» INSTRUCTIONS TO FOLLOW
Copy out the items word for word, starting with the line that contains "Task: Open Legit Insta Growth course title" and continuing through the line that contains "I will coord(200,333).", both included.

» DATA FOR THIS TASK
○ ○ ○ ○ ○
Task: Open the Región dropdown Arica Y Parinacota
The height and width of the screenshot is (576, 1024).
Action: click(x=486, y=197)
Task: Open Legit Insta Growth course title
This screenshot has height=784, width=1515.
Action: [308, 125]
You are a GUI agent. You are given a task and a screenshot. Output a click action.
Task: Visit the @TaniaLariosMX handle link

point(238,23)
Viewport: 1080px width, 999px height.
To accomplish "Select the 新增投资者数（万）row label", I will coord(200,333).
○ ○ ○ ○ ○
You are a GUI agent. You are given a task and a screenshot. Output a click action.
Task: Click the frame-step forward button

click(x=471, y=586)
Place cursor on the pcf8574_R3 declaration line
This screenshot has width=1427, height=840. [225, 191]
○ ○ ○ ○ ○
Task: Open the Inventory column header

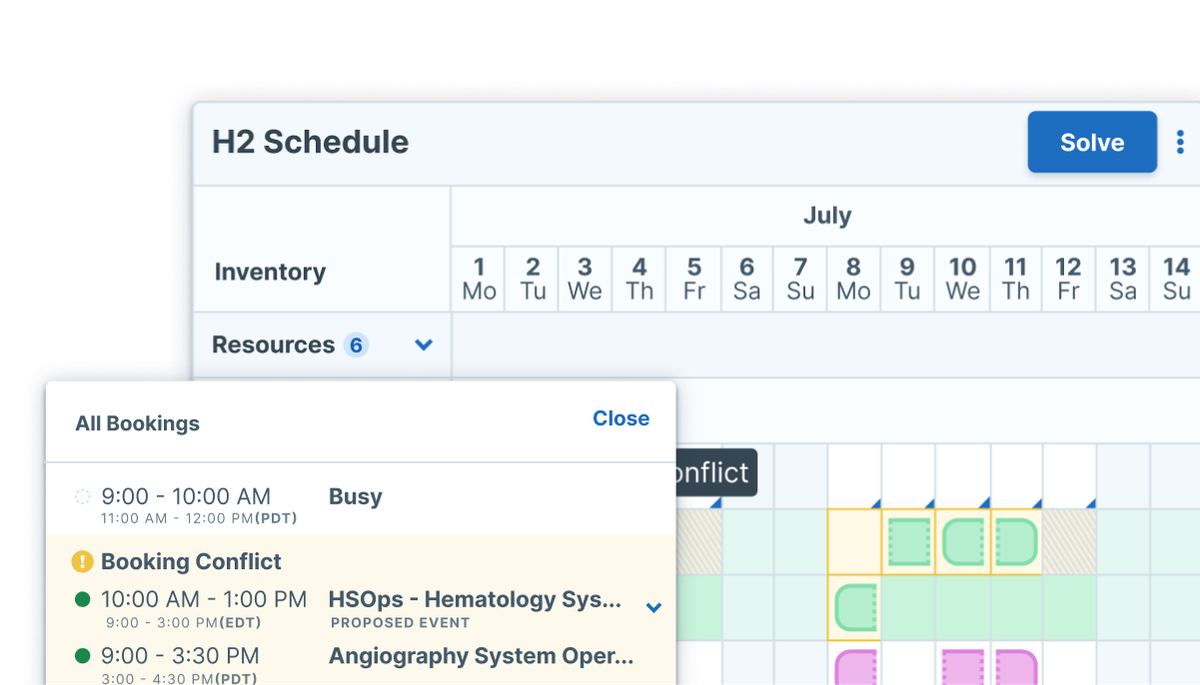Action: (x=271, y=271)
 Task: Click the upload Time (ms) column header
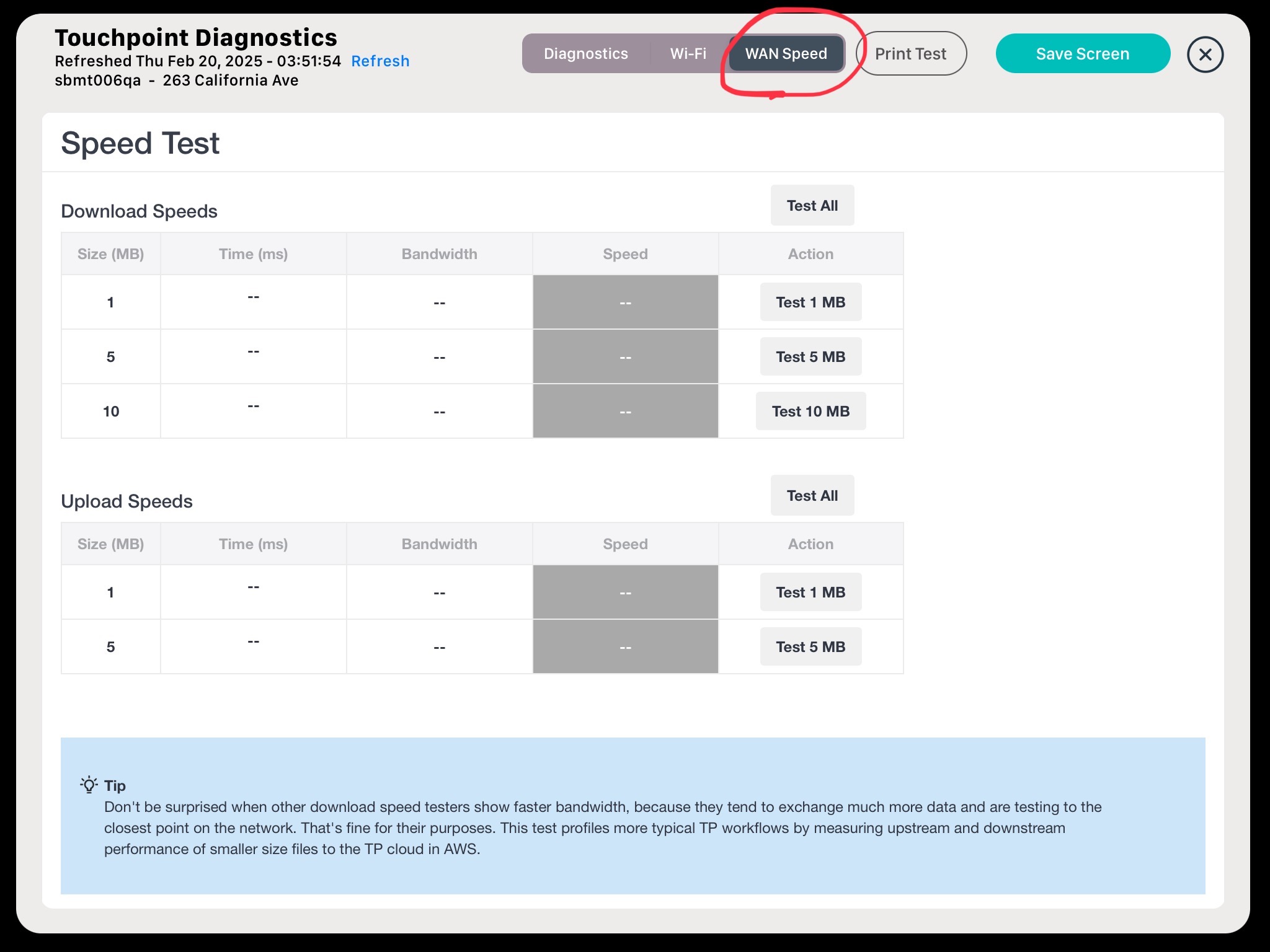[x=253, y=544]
○ ○ ○ ○ ○
» IN RESPONSE
Task: Open Legit Insta Growth course title
This screenshot has height=784, width=1515.
Action: [308, 125]
You are a GUI agent. You are given a task and a screenshot. Output a click action.
Task: Visit the @TaniaLariosMX handle link

point(238,23)
Viewport: 1080px width, 999px height.
To accomplish "Select the 新增投资者数（万）row label", I will coord(200,333).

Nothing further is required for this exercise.